When Mark Eaton-Lees tucked himself into the backseat of his Volkswagen Polo each night, wrapped in a duvet and hope, he had no idea that one day he’d be walking across a graduation stage with first-class honours.
The Wolverhampton native left his recruitment job chasing a dream, to start a scuba diving center. But when the room he arranged to rent fell through, all he had left was his car and a free restaurant parking lot in Exeter. “I bought a pillow and a duvet and slept in my Volkswagen Polo,” Mark said. “It was scary, but I knew then that I couldn’t go on as I was.”

He applied for work, but with no clean clothes or facilities, office jobs were out of reach. After a health scare he believes was early hypothermia, he leaned on family and moved back home. Then, a chance meeting changed everything.

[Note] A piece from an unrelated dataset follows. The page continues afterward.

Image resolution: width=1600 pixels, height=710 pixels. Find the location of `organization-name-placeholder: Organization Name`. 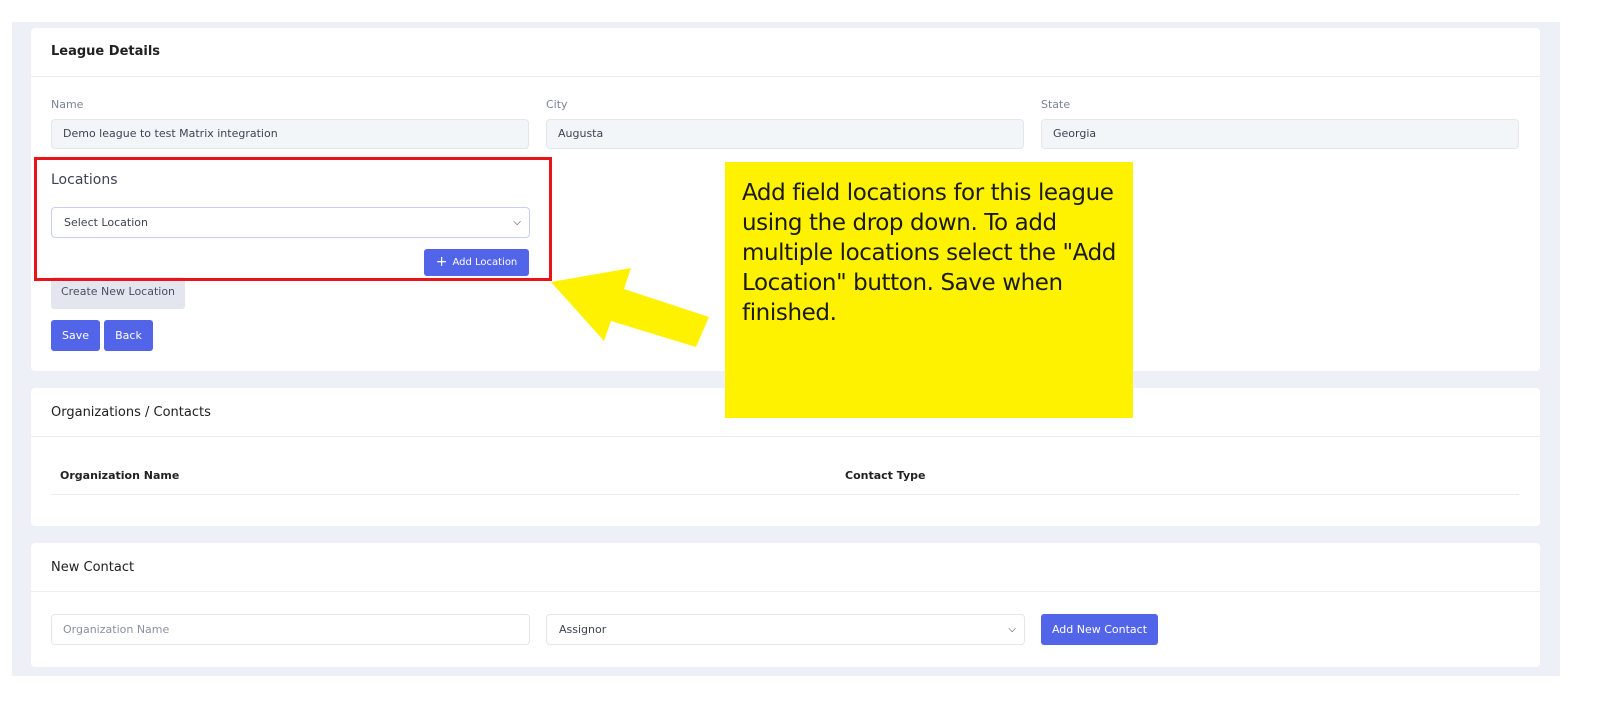

organization-name-placeholder: Organization Name is located at coordinates (116, 630).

While working as a long-distance courier, Mark met a young homeless man. “All he wanted was some stability – a job and a place to live,” Mark said. “That conversation changed me. Rebuilding my own life wasn’t enough. I wanted to be part of the solution.”

That desire launched a journey. In 2022, he began studying criminology and social policy at Swansea University. “It’s helped me explore how homelessness is criminalised,” he said. He also started volunteering with Shelter Cymru, Llamau, Crisis, and Expert Link, and now works with the Bevan Foundation on research into homelessness and children.
Next stop? A master’s in social research at the University of Sheffield. “It might sound strange, but I’m glad I went through it. That experience shaped who I am.”